- _WORK REQUEST_
Please output only the lines running from the one that contains "Instruction: Click the 安装数据库 heading" through the last line of the data below, exactly as they stand, with no pictures.

- _RECORDS FOR PROCESSING_
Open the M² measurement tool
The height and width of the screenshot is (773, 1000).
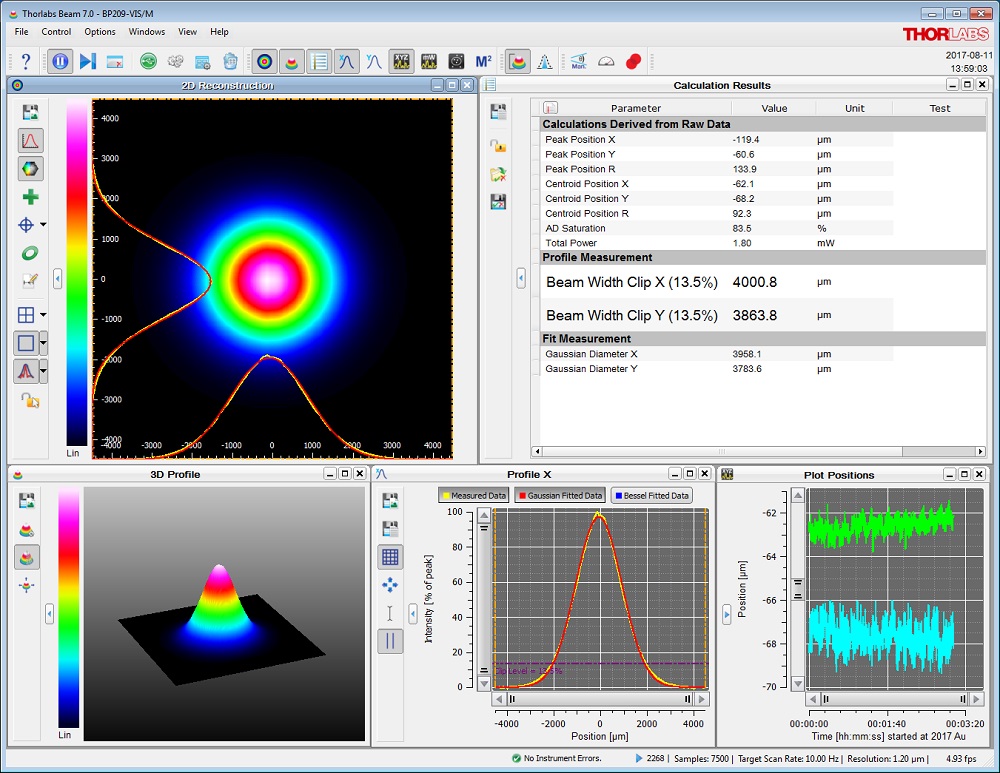(x=486, y=61)
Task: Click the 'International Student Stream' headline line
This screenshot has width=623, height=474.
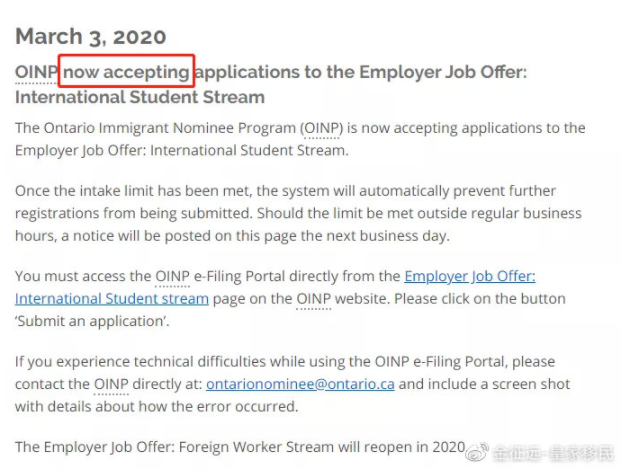Action: [x=140, y=97]
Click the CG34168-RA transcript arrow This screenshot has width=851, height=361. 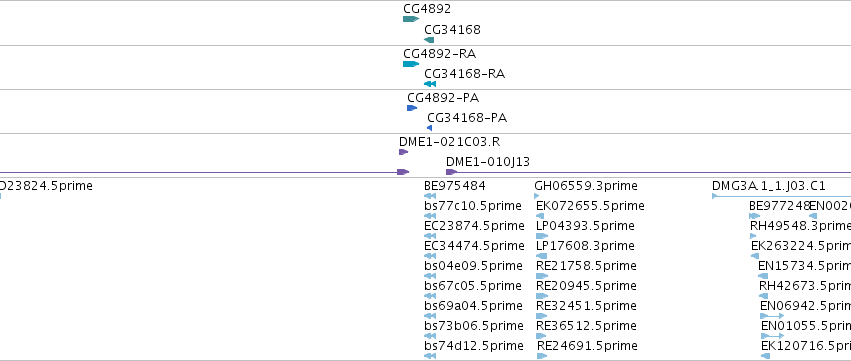[430, 84]
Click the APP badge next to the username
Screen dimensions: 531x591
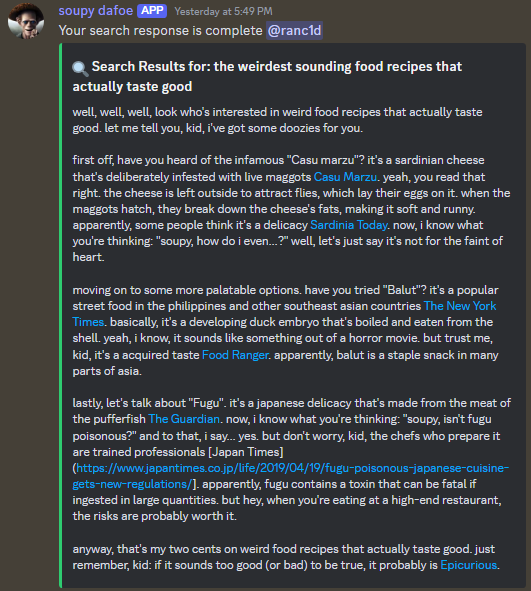pyautogui.click(x=152, y=11)
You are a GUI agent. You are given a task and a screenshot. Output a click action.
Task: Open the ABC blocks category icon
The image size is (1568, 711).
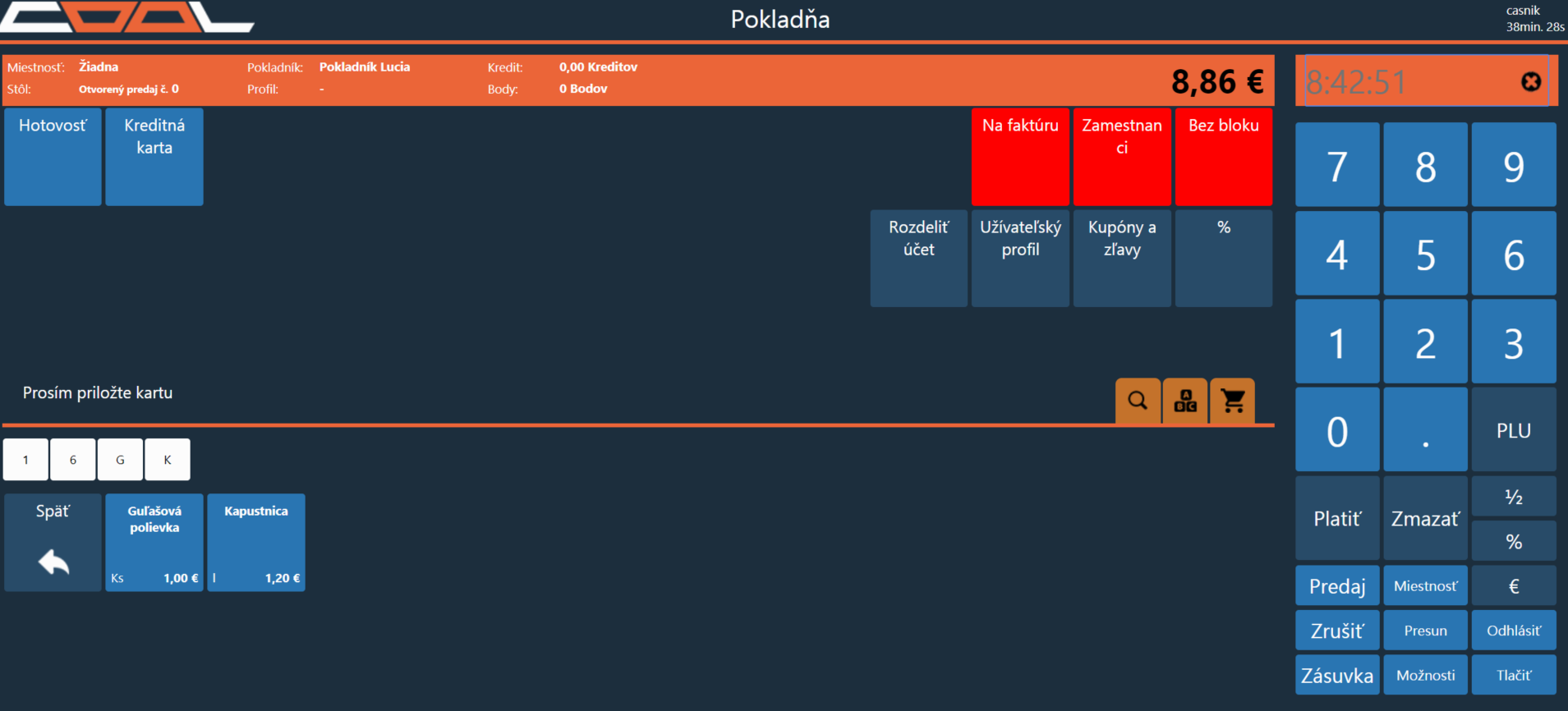click(x=1185, y=401)
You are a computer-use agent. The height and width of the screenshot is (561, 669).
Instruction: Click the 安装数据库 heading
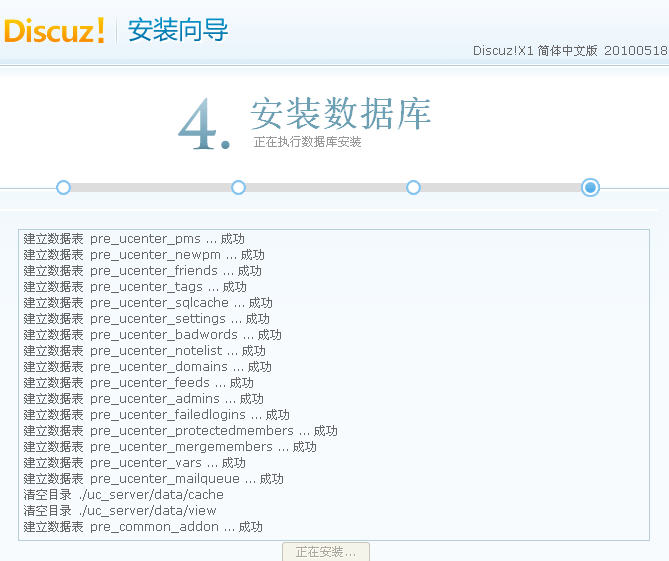(340, 114)
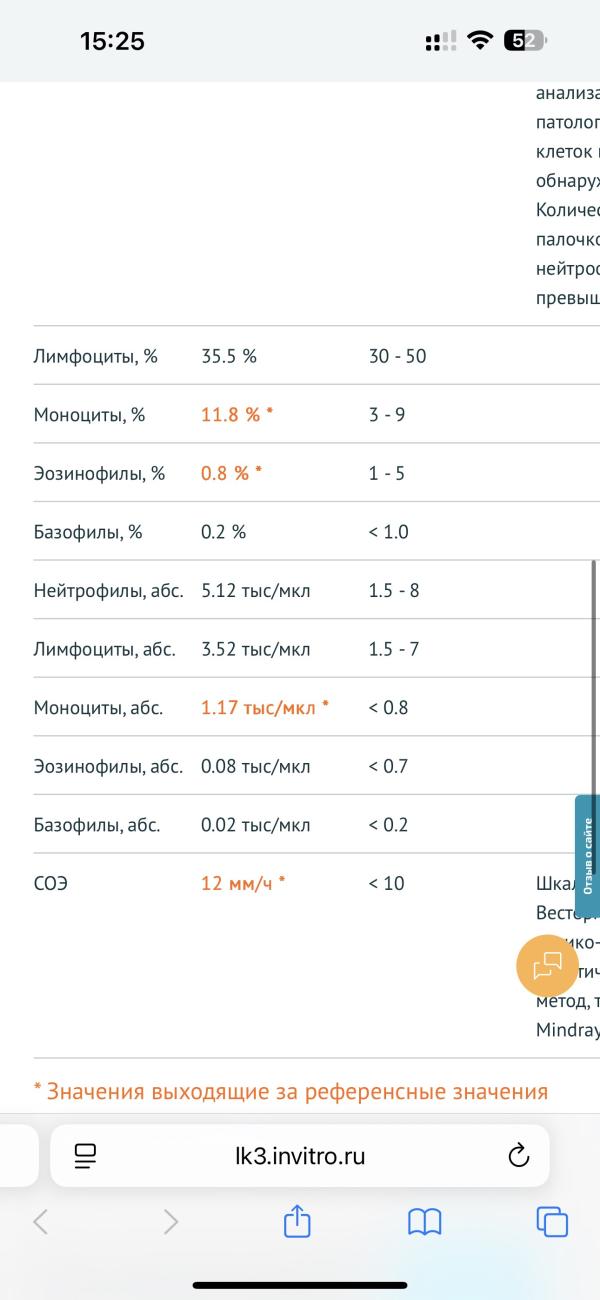Tap the Safari share icon
This screenshot has height=1300, width=600.
click(x=297, y=1221)
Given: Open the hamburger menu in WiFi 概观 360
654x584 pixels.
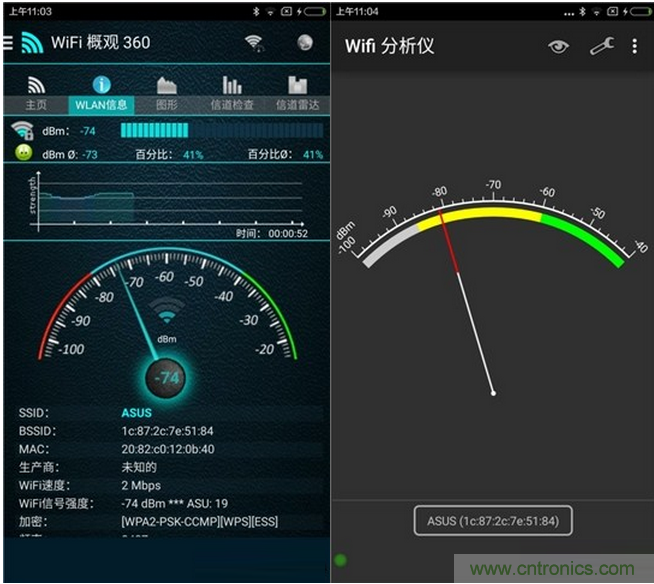Looking at the screenshot, I should [x=8, y=43].
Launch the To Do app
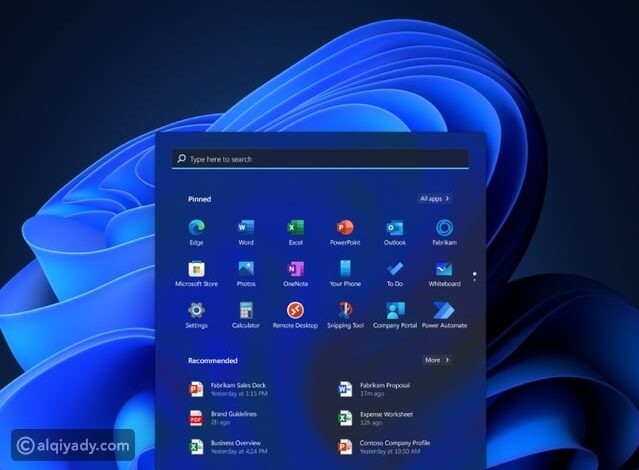 coord(394,270)
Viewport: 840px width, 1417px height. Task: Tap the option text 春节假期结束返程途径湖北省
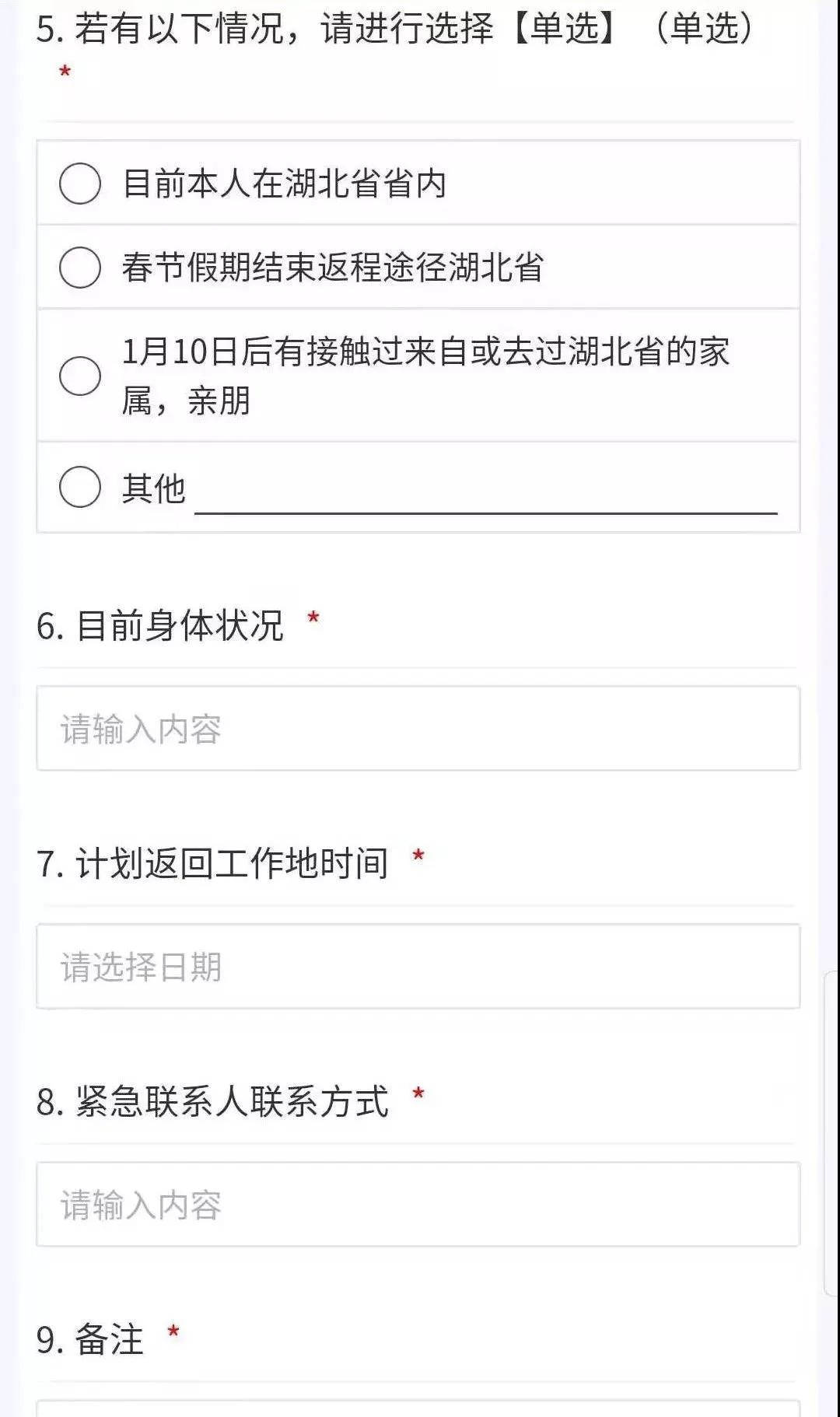click(x=333, y=268)
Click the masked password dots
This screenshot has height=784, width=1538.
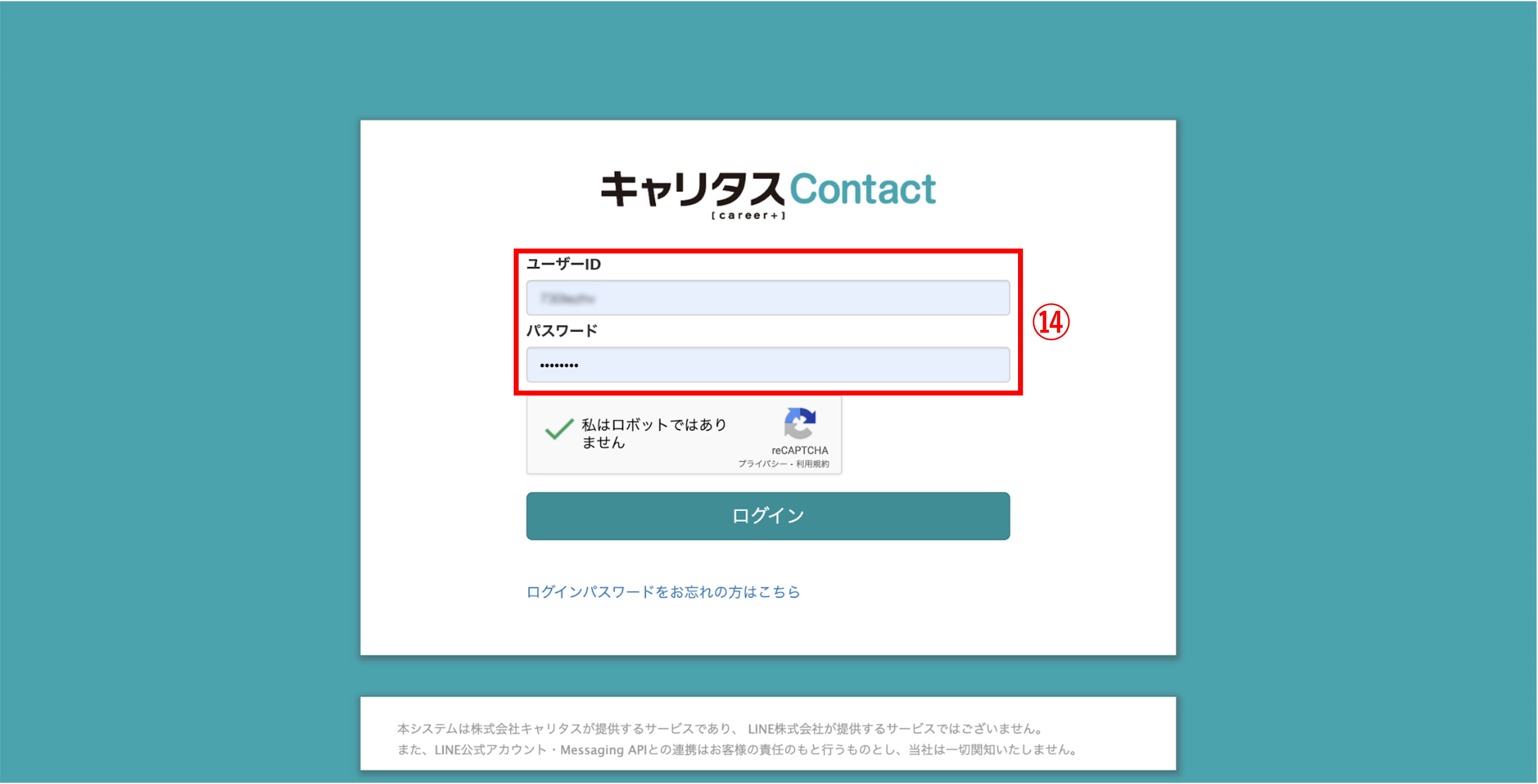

- _YOUR RESPONSE_
Instruction: Click the 安装数据库 heading
(340, 114)
Tap the Safari share icon
This screenshot has height=1300, width=600.
click(x=297, y=1221)
Given: Open the hamburger menu in WiFi 概观 360
654x584 pixels.
Looking at the screenshot, I should [x=8, y=43].
Launch the To Do app
 coord(394,270)
Viewport: 840px width, 1417px height. Task: Tap the option text 春节假期结束返程途径湖北省
click(x=333, y=268)
Click the masked password dots
This screenshot has height=784, width=1538.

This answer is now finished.